When asked why there was an undue delay in the prosecution of the culprits who robbed the nation though the Police had completed investigations into more than 30 corruption cases and the special presidential commission an equal number, the Government’s standard answer implied the operation of a deep state within key state institutions.  The appointment of Jayantha Jayasuriya as the new Attorney General last month instead of Suhada Gamlath, the most senior officer at the department, shows that the Government is on guard against the deep state.

The deep state, whether imaginary or real, is blamed for the students’ agitations, the farmers’ fury, the doctors’ protests and now the regular transformer blasts that lead to island wide power failures.  This was why there was a ‘let-us-govern-the state’ plea at Tuesday’s UNP rally.

Given the Rajapaksas’ deftness at skullduggery, as seen in the allegation that they even funded the LTTE to win the presidential election in 2005, the present Government’s obsession with hidden hands or a deep state is understandable.  But it should not be made a convenient excuse to justify lethargy or lack of visible development or progress in enacting progressive legislation such as the Right to Information Bill.
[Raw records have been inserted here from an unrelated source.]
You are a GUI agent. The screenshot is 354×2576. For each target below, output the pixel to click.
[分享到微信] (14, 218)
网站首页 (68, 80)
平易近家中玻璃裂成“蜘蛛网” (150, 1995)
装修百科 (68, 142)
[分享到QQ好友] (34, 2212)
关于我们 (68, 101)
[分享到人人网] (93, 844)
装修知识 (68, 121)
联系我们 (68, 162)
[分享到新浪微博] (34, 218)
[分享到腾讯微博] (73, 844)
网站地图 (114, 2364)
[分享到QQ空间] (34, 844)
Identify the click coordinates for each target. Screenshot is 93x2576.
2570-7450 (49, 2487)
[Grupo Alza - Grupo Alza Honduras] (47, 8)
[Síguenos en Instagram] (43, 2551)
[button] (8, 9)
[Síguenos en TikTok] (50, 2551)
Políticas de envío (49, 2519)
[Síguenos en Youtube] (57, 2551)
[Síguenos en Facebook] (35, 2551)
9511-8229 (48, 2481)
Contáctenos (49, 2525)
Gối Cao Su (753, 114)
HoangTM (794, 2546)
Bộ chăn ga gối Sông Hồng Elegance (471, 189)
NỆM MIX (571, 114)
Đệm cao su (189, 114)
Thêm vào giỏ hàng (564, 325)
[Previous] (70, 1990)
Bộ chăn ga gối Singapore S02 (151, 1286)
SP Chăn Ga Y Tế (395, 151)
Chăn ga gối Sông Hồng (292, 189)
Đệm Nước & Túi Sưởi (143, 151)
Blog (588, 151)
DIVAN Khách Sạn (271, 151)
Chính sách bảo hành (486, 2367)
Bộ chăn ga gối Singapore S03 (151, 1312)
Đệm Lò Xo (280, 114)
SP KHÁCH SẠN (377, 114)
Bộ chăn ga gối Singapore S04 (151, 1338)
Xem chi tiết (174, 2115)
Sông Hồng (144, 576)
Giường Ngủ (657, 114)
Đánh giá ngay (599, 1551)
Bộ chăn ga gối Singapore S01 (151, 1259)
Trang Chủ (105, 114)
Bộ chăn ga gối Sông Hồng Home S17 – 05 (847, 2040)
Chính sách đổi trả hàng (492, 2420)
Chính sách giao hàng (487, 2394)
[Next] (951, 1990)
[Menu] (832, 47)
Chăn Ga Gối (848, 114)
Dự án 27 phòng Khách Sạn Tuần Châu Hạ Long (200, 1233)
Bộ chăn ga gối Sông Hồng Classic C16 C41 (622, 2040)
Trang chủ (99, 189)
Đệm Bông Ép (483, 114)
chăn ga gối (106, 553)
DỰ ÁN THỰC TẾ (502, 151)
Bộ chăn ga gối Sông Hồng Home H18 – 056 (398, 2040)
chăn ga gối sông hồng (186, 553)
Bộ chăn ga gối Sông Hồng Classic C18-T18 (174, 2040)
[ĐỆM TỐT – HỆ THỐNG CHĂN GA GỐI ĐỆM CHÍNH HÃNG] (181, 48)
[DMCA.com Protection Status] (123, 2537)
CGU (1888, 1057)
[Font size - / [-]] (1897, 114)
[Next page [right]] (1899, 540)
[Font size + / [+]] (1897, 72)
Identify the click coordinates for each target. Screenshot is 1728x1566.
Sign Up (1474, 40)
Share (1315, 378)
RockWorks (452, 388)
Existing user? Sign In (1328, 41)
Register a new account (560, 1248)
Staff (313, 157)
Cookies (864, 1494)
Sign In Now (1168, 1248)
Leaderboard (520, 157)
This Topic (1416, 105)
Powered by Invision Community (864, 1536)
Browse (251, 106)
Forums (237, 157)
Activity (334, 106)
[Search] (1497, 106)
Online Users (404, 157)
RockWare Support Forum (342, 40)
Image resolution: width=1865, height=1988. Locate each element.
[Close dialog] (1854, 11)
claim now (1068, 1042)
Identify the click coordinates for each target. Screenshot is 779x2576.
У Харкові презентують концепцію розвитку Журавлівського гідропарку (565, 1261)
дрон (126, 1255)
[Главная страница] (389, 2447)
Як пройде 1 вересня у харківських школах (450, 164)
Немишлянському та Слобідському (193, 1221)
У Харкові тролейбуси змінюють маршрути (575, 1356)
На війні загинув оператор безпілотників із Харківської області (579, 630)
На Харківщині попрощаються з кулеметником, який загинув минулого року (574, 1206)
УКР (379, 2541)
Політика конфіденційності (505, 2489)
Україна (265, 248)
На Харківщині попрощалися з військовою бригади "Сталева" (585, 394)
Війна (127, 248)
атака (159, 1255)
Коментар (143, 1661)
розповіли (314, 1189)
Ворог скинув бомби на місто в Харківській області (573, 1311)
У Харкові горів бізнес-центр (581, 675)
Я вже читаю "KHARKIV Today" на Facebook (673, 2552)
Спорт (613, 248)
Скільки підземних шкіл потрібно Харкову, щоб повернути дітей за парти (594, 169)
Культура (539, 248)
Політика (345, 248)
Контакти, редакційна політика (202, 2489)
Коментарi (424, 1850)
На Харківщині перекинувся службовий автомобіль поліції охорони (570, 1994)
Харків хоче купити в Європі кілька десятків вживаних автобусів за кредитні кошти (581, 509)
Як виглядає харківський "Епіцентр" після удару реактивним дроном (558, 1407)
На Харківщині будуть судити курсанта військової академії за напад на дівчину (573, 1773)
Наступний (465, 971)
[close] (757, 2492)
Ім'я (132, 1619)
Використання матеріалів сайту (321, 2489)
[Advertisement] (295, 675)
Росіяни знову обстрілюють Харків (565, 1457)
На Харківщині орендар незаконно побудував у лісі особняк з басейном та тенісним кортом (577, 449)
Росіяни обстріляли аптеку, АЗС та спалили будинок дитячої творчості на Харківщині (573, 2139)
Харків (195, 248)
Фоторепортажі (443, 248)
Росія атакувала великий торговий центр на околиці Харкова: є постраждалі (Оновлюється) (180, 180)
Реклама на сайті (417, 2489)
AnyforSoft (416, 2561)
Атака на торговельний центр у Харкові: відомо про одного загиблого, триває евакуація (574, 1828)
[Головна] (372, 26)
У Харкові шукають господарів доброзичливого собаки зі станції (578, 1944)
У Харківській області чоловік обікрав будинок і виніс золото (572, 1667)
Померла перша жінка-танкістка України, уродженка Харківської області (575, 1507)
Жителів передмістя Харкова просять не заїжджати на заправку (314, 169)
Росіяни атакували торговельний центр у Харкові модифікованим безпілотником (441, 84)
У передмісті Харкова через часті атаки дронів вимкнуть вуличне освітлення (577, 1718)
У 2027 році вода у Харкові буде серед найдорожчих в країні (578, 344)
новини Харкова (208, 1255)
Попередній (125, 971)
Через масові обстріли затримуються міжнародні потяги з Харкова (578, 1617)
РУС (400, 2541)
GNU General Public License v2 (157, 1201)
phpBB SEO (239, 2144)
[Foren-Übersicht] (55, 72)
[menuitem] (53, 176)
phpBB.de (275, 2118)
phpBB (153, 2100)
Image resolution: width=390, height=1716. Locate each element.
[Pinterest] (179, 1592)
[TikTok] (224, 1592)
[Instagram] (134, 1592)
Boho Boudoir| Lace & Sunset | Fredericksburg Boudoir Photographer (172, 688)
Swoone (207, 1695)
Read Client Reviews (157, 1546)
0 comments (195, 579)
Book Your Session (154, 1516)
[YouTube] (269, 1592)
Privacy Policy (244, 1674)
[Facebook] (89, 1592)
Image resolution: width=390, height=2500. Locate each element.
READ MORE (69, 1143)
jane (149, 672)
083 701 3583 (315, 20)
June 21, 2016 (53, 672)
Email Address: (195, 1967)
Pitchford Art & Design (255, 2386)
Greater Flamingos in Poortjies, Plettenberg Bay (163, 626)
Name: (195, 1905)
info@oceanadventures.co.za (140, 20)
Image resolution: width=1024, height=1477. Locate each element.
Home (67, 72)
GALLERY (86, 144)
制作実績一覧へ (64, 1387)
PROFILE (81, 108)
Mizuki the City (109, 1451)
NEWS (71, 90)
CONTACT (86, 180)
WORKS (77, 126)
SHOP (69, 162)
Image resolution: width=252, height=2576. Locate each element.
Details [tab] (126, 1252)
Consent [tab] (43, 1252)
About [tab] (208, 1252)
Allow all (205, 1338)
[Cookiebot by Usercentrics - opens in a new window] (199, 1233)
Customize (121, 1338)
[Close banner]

Many thought the business-friendly UNP with its economic acumen would revive the debt-ridden economy within a few months. But its leader now cites the world economic crisis due to low oil prices, China’s slow growth and US interest rate hikes as an excuse. This country, while battling a costly separatist war, has shown resilience during times of international financial or economic turmoil. It survived the 1997 Asian financial crisis with little damage and then emerged largely unscathed during the 2008 global economic crisis triggered by the mortgage scam in the United States.

Recently, Premier Wickremesinghe during a speech in parliament described the economy as a patient in critical condition, but expressed hope that the Government would not let the patient die.  But what the people need is action, not mere words or investment forums. The Government must take the warning seriously that its good governance slogan is fast losing its magic.